**Text passage**
>> start

The Dynamics of Scheduling

Scheduling :     for many of us scheduling is a common term for referencing a period of time allocated for an activity. That allocation may be contrasted against a vertical time-line (ruler) as is common with day timers, Microsoft Outlook and other appointment book presentations. DBI represents this type of functionality in the calendar and appointment scheduling controls found in Studio Controls.

An alternate perspective in scheduling may be termed as Gantt-style, a common reference in project management, where a value of time (time bar) is associated with a resource in relation to a horizontal time line (ruler). Gantt includes a definition where the relation of activities on a time line (ruler) may be linked or have affect to other activities/ resources along the same time line. The concept of Gantt in terms of scheduling resources (assets) allows a quick reference of availability which may or may not be directly related to other entities. The ability at a high level to see what a list of resources are doing, when, where, how and why. DBI represents this type of Macro Scheduling application functionality in terms of  Solutions Schedule.

>> end

How would this sentence from the scheduling text read in Spanish: "DBI represents this type of functionality in the calendar and appointment scheduling controls found in Studio Controls." The data that comes next has no connection to the scheduling text.

**Data segment**
>> start

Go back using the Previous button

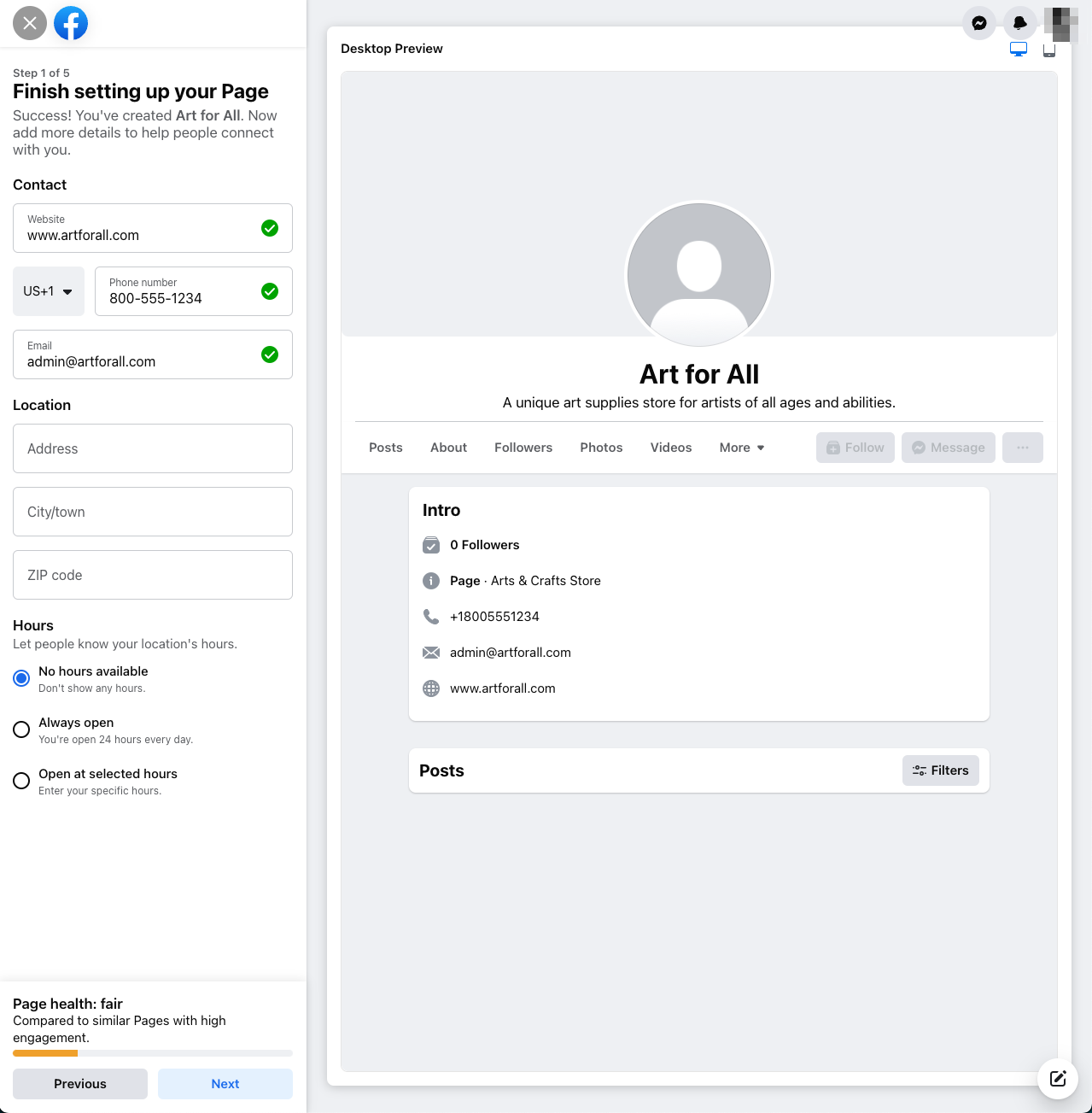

>> end

**Reply**
DBI representa este tipo de funcionalidad en los controles de calendario y de programación de citas que se encuentran en Studio Controls.